When lash looks up a command, it checks in this order:

  1. Built-in method (e.g., sort, filter, map)
  2. A function you defined
  3. A program from your $PATH

Because commands and variables live in separate namespaces, they can share the same name without conflicting:

let grep = "my pattern"
grep "foo" file.txt # runs /usr/bin/grep (command)
let result = grep # reads the variable
echo "pattern: $grep" # also reads the variable

To run a command where lash expects a variable, wrap it in backticks (see Functional Chains).

lash supports three quoting styles:

String with interpolation:

echo "hello $name"
echo "hello ${name}"
echo "result: ${count + 1}"
echo "$parts[0]"
echo "literal \$sign"

Literal string, no processing:

echo 'no $interpolation'
echo 'no \escapes'

Command execution and functional bridge (not POSIX command substitution):

let files = `ls -la`
`ls -la`.sort().take(5)

Available inside double-quoted strings only:

SequenceMeaning
\nNewline
\tTab
\rCarriage return
\\Literal backslash
\$Literal dollar sign
\"Literal double quote

In command position, unquoted words are literal arguments. In expression context, unquoted words resolve as variable names.

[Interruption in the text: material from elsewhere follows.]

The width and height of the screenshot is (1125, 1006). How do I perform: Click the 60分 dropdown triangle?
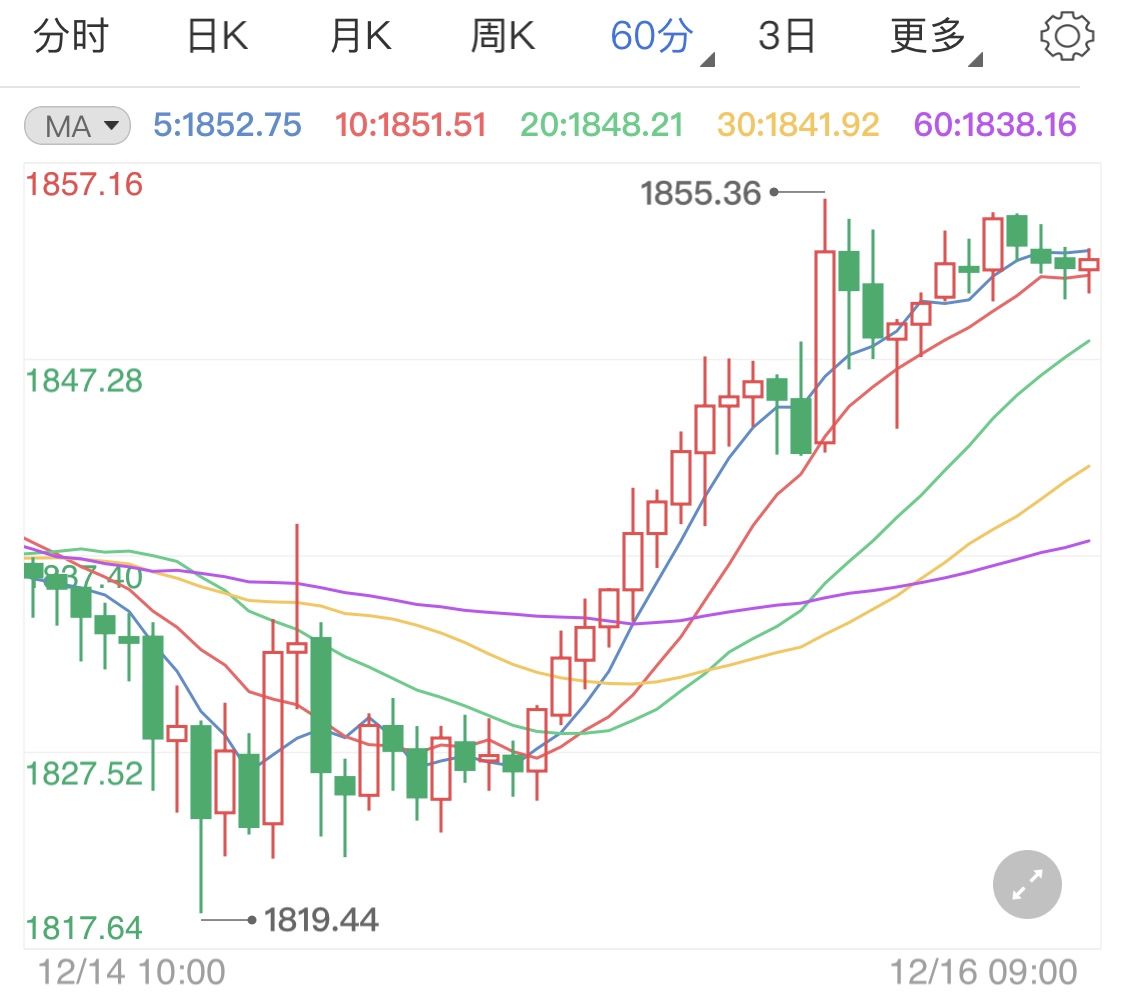click(x=708, y=61)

Backticks capture command output. To embed command output in a string, assign to a variable first:

let today = `date`.trim()
echo "today is $today"
let branch = `git branch --show-current`.trim()

Uppercase names before a command set environment variables for that command only:

DFLAGS="-O2" dub build --compiler=ldc2
CC=gcc CFLAGS="-Wall" make

Only names matching [A-Z][A-Z0-9_]* are recognized as env var prefixes. Lowercase names are treated as commands.

Unquoted brace patterns expand into multiple arguments at tokenization, before variable expansion runs.

FormExpansion
{a,b,c}a b c
pre{a,b}postprea preb postb (prefix + suffix)
{a,b}{x,y}ax ay bx by (Cartesian product)
{1..5}1 2 3 4 5
{5..1}5 4 3 2 1 (descending)
{0..10..2}0 2 4 6 8 10 (with step)
{a..e}a b c d e (single-letter range)
{a,{b,c}}a b c (nested)

A pattern with fewer than two comma-separated alternatives and no range is left literal (matching bash). Single-quoted arguments pass through untouched. Use \{ / \} to escape literal brace characters.

mkdir -p src/{lib,bin,test}
echo file{1..3}.txt
cp main.{c,h} backup/
PatternMatches
*any sequence in a single path component
?any single character
[abc]any one of the bracketed characters
**zero or more path components (recursive descent)

**/*.d matches every .d file at any depth below the working directory. Hidden entries (leading .) are excluded unless the pattern explicitly starts with ..

ls source/**/*.d # every .d file under source/
rm -f build/**/*.tmp # recursive cleanup

Inside double-quoted strings and command arguments, ${...} accepts these bash-compatible forms:

FormResult
${VAR:-default}VAR if set and non-empty, otherwise default
${VAR:+alt}alt if VAR is set and non-empty, otherwise empty
${VAR:?msg}VAR if set and non-empty; otherwise emits msg to stderr
${#VAR}character length of VAR (0 if unset)
${VAR/pat/rep}VAR with the first pat replaced by rep
${VAR//pat/rep}VAR with every pat replaced by rep
${VAR/pat/}delete the first match of pat

The default and alt branches are themselves expanded:

let host = "${SERVER:-localhost}"
echo "${file/.txt/.bak}"
echo "${PATH//:/\\n}"

${ ... + 1 } and other lash expressions remain available without the leading sigil — "${count + 1}" is a lash arithmetic expression, not a POSIX form.